Separación y cultivo de microorganismos

! Separación y cultivo

Los microorganismos existen en un estado mixto en la naturaleza. Para obtener las cepas deseadas, deben separarse de ellas. Si se contamina accidentalmente cuando se conserva, debe purificarse. Hay muchos métodos para la separación y purificación de microorganismos, pero el principio básico es similar. Es decir, la muestra a separar se diluye en cierta medida, y las células (o esporas) del microorganismo se mantienen en un estado disperso tanto como sea posible, Y luego se convierten en una sola colonia pura. Sin embargo, el trabajo anterior es inseparable del proceso de inoculación, que es transferir un microorganismo a otro medio esterilizado.
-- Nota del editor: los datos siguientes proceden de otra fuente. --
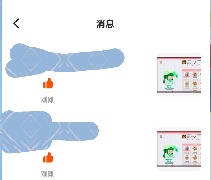Click green-haired character in first thumbnail

(x=170, y=79)
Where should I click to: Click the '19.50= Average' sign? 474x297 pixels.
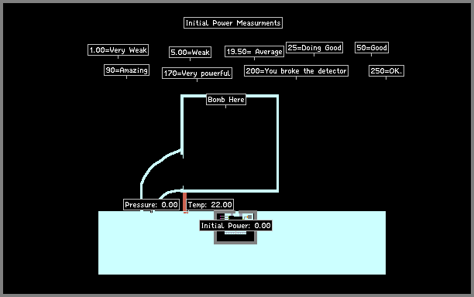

Material y herramienta de clasificación de inoculación microbiológica:

Incubadora de temperatura constante, anillo de inoculación, varilla de vidrio, pipeta, lámpara de alcohol, medio de cultivo, E. coli, Bacillus subtilis, Staphylococcus aureus, levadura, etc.

Método de operación de inoculación:

1. Inoculación inclinada (conectar Staphylococcus aureus)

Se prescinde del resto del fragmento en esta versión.